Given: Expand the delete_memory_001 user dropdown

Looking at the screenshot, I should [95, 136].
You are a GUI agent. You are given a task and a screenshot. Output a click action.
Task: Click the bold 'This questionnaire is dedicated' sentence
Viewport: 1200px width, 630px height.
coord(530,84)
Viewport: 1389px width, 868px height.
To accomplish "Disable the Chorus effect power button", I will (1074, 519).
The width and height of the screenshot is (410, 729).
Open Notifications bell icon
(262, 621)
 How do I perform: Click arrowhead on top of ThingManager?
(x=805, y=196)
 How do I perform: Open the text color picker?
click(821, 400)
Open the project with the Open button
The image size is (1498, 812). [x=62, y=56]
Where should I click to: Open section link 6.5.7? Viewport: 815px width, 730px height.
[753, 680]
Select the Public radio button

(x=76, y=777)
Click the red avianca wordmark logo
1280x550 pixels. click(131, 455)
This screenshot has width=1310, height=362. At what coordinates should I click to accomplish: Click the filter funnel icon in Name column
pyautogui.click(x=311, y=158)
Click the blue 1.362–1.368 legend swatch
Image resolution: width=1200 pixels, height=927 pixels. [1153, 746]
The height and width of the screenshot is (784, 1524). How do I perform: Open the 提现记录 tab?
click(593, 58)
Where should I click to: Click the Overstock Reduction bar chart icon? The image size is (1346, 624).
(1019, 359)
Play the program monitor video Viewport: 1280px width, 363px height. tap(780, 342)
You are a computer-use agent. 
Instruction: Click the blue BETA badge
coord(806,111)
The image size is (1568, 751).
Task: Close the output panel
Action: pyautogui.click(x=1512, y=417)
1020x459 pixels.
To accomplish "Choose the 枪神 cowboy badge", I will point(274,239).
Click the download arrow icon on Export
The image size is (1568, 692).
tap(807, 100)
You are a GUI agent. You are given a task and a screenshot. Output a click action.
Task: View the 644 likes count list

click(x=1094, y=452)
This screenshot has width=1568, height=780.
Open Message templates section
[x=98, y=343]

* **WHAT YOU ARE ASKED TO DO**
Rewrite the entries above, substituting "Display area" for every occurrence of "Viewport" and leaving all other text untouched.

* **RESULT**
Given: Expand the delete_memory_001 user dropdown

Looking at the screenshot, I should [95, 136].
You are a GUI agent. You are given a task and a screenshot. Output a click action.
Task: Click the bold 'This questionnaire is dedicated' sentence
Display area: 1200px width, 630px height.
coord(530,84)
Display area: 1389px width, 868px height.
To accomplish "Disable the Chorus effect power button", I will (1074, 519).
The width and height of the screenshot is (410, 729).
Open Notifications bell icon
(262, 621)
 How do I perform: Click arrowhead on top of ThingManager?
(x=805, y=196)
 How do I perform: Open the text color picker?
click(821, 400)
Open the project with the Open button
The image size is (1498, 812). [x=62, y=56]
Where should I click to: Open section link 6.5.7? Display area: 815px width, 730px height.
[753, 680]
Select the Public radio button

(x=76, y=777)
Click the red avianca wordmark logo
1280x550 pixels. click(131, 455)
This screenshot has width=1310, height=362. At what coordinates should I click to accomplish: Click the filter funnel icon in Name column
pyautogui.click(x=311, y=158)
Click the blue 1.362–1.368 legend swatch
Image resolution: width=1200 pixels, height=927 pixels. [1153, 746]
The height and width of the screenshot is (784, 1524). How do I perform: Open the 提现记录 tab?
click(593, 58)
Where should I click to: Click the Overstock Reduction bar chart icon? The image size is (1346, 624).
(1019, 359)
Play the program monitor video Display area: 1280px width, 363px height. tap(780, 342)
You are a computer-use agent. 
Instruction: Click the blue BETA badge
coord(806,111)
The image size is (1568, 751).
Task: Close the output panel
Action: pyautogui.click(x=1512, y=417)
1020x459 pixels.
To accomplish "Choose the 枪神 cowboy badge", I will point(274,239).
Click the download arrow icon on Export
The image size is (1568, 692).
tap(807, 100)
You are a GUI agent. You are given a task and a screenshot. Output a click action.
Task: View the 644 likes count list

click(x=1094, y=452)
This screenshot has width=1568, height=780.
Open Message templates section
[x=98, y=343]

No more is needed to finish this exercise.